## Task directions
Give the data again in full, exactly as written below.

(Beginning of Listed entries)

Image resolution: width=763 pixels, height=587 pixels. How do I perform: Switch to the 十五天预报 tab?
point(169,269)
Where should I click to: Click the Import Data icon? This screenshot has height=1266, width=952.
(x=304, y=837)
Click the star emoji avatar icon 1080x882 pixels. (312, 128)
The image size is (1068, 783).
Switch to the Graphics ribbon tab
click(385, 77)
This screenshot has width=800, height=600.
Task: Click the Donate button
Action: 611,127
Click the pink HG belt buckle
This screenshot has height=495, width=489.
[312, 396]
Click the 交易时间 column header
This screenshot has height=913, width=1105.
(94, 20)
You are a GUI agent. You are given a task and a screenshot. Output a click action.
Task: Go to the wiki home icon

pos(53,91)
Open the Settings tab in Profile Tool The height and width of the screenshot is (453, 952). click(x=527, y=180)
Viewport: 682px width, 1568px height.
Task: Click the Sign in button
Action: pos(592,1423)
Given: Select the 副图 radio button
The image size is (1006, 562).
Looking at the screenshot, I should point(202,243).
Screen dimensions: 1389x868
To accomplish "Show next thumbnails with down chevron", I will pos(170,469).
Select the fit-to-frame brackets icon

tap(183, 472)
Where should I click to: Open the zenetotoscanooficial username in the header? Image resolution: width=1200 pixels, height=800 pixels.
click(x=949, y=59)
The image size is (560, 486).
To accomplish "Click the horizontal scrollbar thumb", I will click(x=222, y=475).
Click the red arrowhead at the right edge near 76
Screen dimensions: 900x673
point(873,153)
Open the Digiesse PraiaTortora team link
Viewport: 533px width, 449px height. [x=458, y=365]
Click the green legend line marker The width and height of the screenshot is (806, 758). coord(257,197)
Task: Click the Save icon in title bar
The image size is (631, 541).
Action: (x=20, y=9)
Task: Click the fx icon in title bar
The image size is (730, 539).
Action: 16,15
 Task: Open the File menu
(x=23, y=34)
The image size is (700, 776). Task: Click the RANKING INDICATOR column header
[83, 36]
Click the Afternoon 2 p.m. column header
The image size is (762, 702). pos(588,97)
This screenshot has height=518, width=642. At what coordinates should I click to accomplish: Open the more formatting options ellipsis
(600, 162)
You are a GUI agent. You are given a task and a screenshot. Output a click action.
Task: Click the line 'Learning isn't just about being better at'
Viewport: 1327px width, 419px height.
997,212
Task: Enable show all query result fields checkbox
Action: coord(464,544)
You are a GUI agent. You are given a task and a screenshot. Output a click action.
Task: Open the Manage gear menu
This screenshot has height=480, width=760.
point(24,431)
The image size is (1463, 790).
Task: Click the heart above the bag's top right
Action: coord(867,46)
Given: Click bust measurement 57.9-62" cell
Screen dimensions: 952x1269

(End of Listed entries)

## Task solution
Image resolution: width=763 pixels, height=587 pixels. How do I perform: Switch to the 十五天预报 tab?
point(169,269)
Where should I click to: Click the Import Data icon? This screenshot has height=1266, width=952.
(x=304, y=837)
Click the star emoji avatar icon 1080x882 pixels. (312, 128)
The image size is (1068, 783).
Switch to the Graphics ribbon tab
click(385, 77)
This screenshot has width=800, height=600.
Task: Click the Donate button
Action: 611,127
Click the pink HG belt buckle
This screenshot has height=495, width=489.
[312, 396]
Click the 交易时间 column header
This screenshot has height=913, width=1105.
(94, 20)
You are a GUI agent. You are given a task and a screenshot. Output a click action.
Task: Go to the wiki home icon

pos(53,91)
Open the Settings tab in Profile Tool The height and width of the screenshot is (453, 952). click(x=527, y=180)
Viewport: 682px width, 1568px height.
Task: Click the Sign in button
Action: pos(592,1423)
Given: Select the 副图 radio button
The image size is (1006, 562).
Looking at the screenshot, I should point(202,243).
Screen dimensions: 1389x868
To accomplish "Show next thumbnails with down chevron", I will pos(170,469).
Select the fit-to-frame brackets icon

tap(183, 472)
Where should I click to: Open the zenetotoscanooficial username in the header? Image resolution: width=1200 pixels, height=800 pixels.
click(x=949, y=59)
The image size is (560, 486).
To accomplish "Click the horizontal scrollbar thumb", I will click(x=222, y=475).
Click the red arrowhead at the right edge near 76
Screen dimensions: 900x673
point(873,153)
Open the Digiesse PraiaTortora team link
Viewport: 533px width, 449px height. [x=458, y=365]
Click the green legend line marker The width and height of the screenshot is (806, 758). coord(257,197)
Task: Click the Save icon in title bar
The image size is (631, 541).
Action: (x=20, y=9)
Task: Click the fx icon in title bar
The image size is (730, 539).
Action: 16,15
 Task: Open the File menu
(x=23, y=34)
The image size is (700, 776). Task: Click the RANKING INDICATOR column header
[83, 36]
Click the Afternoon 2 p.m. column header
The image size is (762, 702). pos(588,97)
This screenshot has height=518, width=642. At what coordinates should I click to accomplish: Open the more formatting options ellipsis
(600, 162)
You are a GUI agent. You are given a task and a screenshot. Output a click action.
Task: Click the line 'Learning isn't just about being better at'
Viewport: 1327px width, 419px height.
997,212
Task: Enable show all query result fields checkbox
Action: coord(464,544)
You are a GUI agent. You are given a task and a screenshot. Output a click action.
Task: Open the Manage gear menu
This screenshot has height=480, width=760.
point(24,431)
The image size is (1463, 790).
Task: Click the heart above the bag's top right
Action: coord(867,46)
Given: Click bust measurement 57.9-62" cell
Screen dimensions: 952x1269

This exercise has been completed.